# [WORK TO COMPLETE]
From the records below, transcribe exactly the lines that begin at the line with "485x496 pixels. Task: Click the Input label" and end at the line with "the FRITZ!Box header", both included.

# [INPUT]

'''

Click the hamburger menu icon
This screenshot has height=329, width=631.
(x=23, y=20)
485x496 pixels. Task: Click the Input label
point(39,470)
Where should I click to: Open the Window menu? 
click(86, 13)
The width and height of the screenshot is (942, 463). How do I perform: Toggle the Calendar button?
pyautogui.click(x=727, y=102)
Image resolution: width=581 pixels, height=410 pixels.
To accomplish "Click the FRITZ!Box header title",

'''
'''

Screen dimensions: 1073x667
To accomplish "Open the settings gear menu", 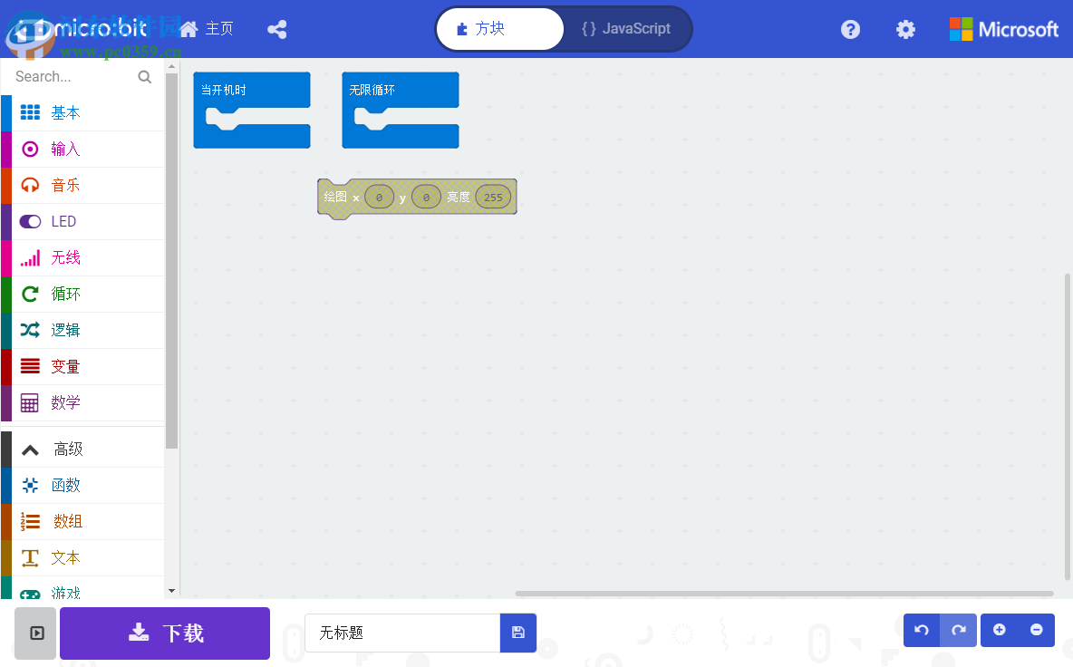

'''
'''

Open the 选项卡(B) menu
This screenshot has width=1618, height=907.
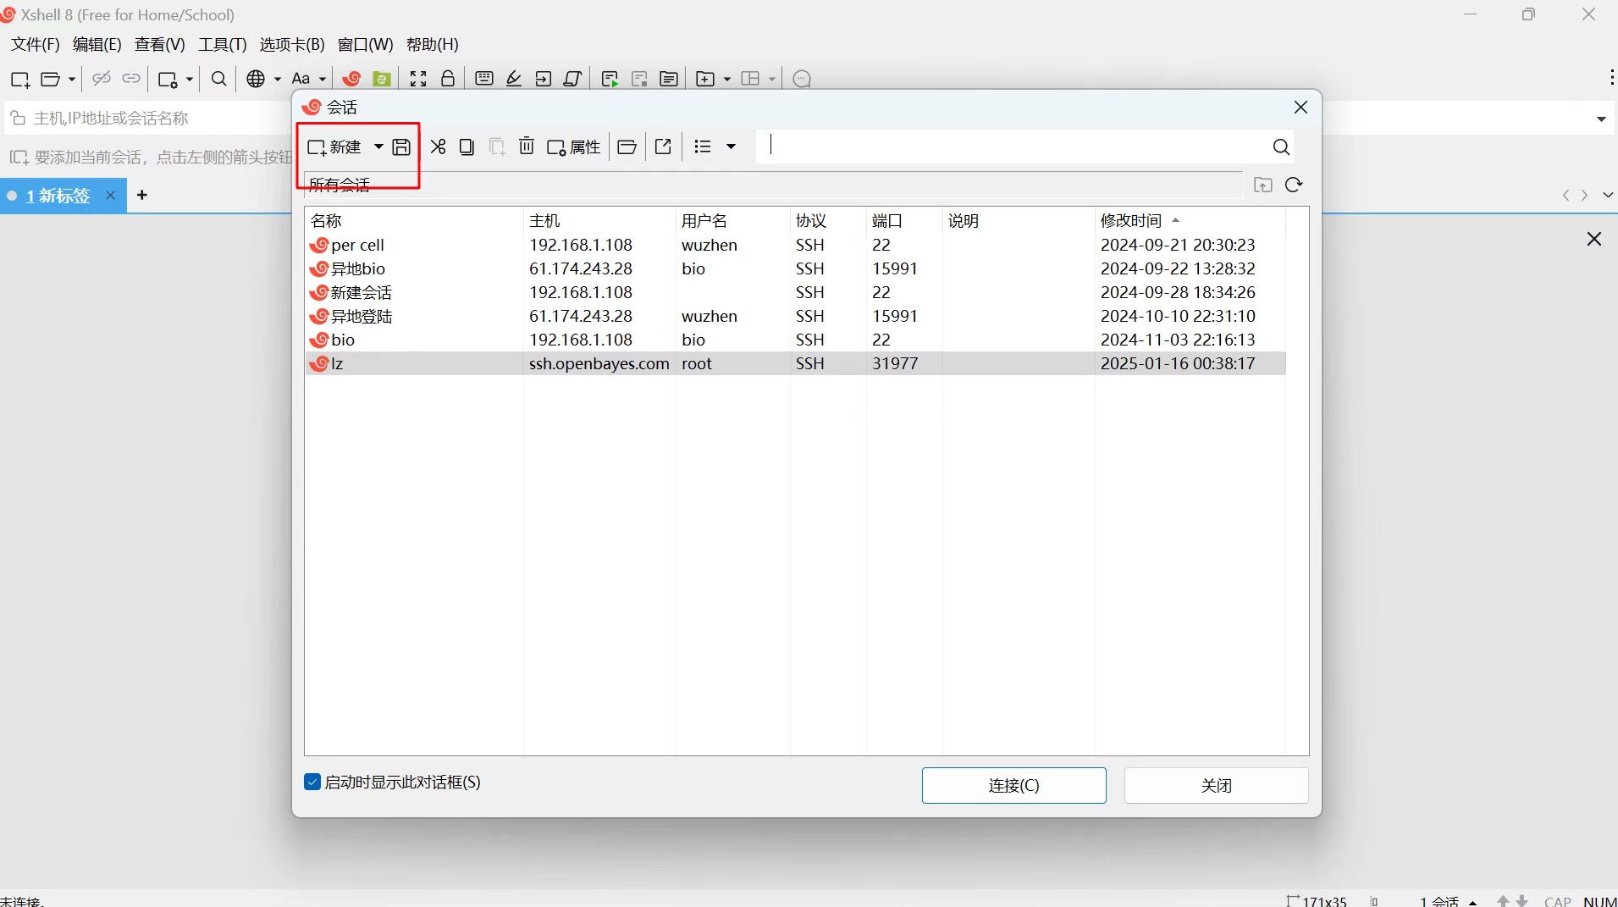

'''

# [RESULT]
485x496 pixels. Task: Click the Input label
point(39,470)
Where should I click to: Open the Window menu? 
click(86, 13)
The width and height of the screenshot is (942, 463). How do I perform: Toggle the Calendar button?
pyautogui.click(x=727, y=102)
Image resolution: width=581 pixels, height=410 pixels.
To accomplish "Click the FRITZ!Box header title",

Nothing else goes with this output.